[[ Listed entries open ]]

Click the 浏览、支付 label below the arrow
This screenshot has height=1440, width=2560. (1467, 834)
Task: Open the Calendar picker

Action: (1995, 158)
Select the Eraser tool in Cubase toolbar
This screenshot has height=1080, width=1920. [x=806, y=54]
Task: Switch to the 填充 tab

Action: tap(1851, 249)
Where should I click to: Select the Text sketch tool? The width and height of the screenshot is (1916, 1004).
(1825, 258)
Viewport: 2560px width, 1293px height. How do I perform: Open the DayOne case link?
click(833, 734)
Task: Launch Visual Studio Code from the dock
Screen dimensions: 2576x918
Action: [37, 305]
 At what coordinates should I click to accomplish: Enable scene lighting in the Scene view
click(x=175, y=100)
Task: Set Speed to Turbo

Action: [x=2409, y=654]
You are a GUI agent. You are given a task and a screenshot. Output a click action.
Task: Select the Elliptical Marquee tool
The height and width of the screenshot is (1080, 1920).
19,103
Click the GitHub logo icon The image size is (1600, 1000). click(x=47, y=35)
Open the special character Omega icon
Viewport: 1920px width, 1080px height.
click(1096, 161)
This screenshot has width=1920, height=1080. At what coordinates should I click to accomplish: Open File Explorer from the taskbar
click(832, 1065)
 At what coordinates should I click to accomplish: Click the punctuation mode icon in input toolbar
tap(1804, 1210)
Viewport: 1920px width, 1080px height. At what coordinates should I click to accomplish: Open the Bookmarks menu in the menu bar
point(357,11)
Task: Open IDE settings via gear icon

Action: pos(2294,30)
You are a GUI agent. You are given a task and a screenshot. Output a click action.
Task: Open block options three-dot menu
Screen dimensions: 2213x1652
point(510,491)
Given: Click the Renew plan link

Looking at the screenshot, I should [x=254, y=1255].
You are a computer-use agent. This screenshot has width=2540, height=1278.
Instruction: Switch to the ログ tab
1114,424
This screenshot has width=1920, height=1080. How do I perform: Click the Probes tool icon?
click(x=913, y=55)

[[ Listed entries closed ]]

### Brief
Your task is to reproduce the full listing exactly.

### Written solution
Click the 浏览、支付 label below the arrow
This screenshot has height=1440, width=2560. (1467, 834)
Task: Open the Calendar picker

Action: (1995, 158)
Select the Eraser tool in Cubase toolbar
This screenshot has height=1080, width=1920. [x=806, y=54]
Task: Switch to the 填充 tab

Action: tap(1851, 249)
Where should I click to: Select the Text sketch tool? The width and height of the screenshot is (1916, 1004).
(1825, 258)
Viewport: 2560px width, 1293px height. How do I perform: Open the DayOne case link?
click(833, 734)
Task: Launch Visual Studio Code from the dock
Screen dimensions: 2576x918
Action: [37, 305]
 At what coordinates should I click to accomplish: Enable scene lighting in the Scene view
click(x=175, y=100)
Task: Set Speed to Turbo

Action: [x=2409, y=654]
You are a GUI agent. You are given a task and a screenshot. Output a click action.
Task: Select the Elliptical Marquee tool
The height and width of the screenshot is (1080, 1920).
19,103
Click the GitHub logo icon The image size is (1600, 1000). click(x=47, y=35)
Open the special character Omega icon
Viewport: 1920px width, 1080px height.
click(1096, 161)
This screenshot has width=1920, height=1080. At what coordinates should I click to accomplish: Open File Explorer from the taskbar
click(832, 1065)
 At what coordinates should I click to accomplish: Click the punctuation mode icon in input toolbar
tap(1804, 1210)
Viewport: 1920px width, 1080px height. At what coordinates should I click to accomplish: Open the Bookmarks menu in the menu bar
point(357,11)
Task: Open IDE settings via gear icon

Action: pos(2294,30)
You are a GUI agent. You are given a task and a screenshot. Output a click action.
Task: Open block options three-dot menu
Screen dimensions: 2213x1652
point(510,491)
Given: Click the Renew plan link

Looking at the screenshot, I should [x=254, y=1255].
You are a computer-use agent. This screenshot has width=2540, height=1278.
Instruction: Switch to the ログ tab
1114,424
This screenshot has width=1920, height=1080. How do I perform: Click the Probes tool icon?
click(x=913, y=55)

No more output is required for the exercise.